■ HOW TO COMPLETE THIS TASK ■
Look through the data below for the line with "Launch the 向导 (Wizard) icon" and the line with "The width and height of the screenshot is (585, 392).", then output those two and all lines in between, exactly as written.

======== ENTRIES SHOWN

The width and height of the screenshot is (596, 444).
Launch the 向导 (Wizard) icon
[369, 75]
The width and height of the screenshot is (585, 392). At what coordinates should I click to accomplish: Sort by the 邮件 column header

================
======== ENTRIES SHOWN

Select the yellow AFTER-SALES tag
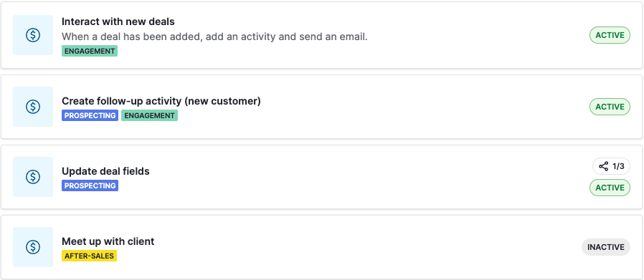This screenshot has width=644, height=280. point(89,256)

================
======== ENTRIES SHOWN

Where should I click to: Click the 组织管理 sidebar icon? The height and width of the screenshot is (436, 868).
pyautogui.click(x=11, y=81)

================

■ ANSWER BOX ■
Launch the 向导 (Wizard) icon
[369, 75]
The width and height of the screenshot is (585, 392). At what coordinates should I click to accomplish: Sort by the 邮件 column header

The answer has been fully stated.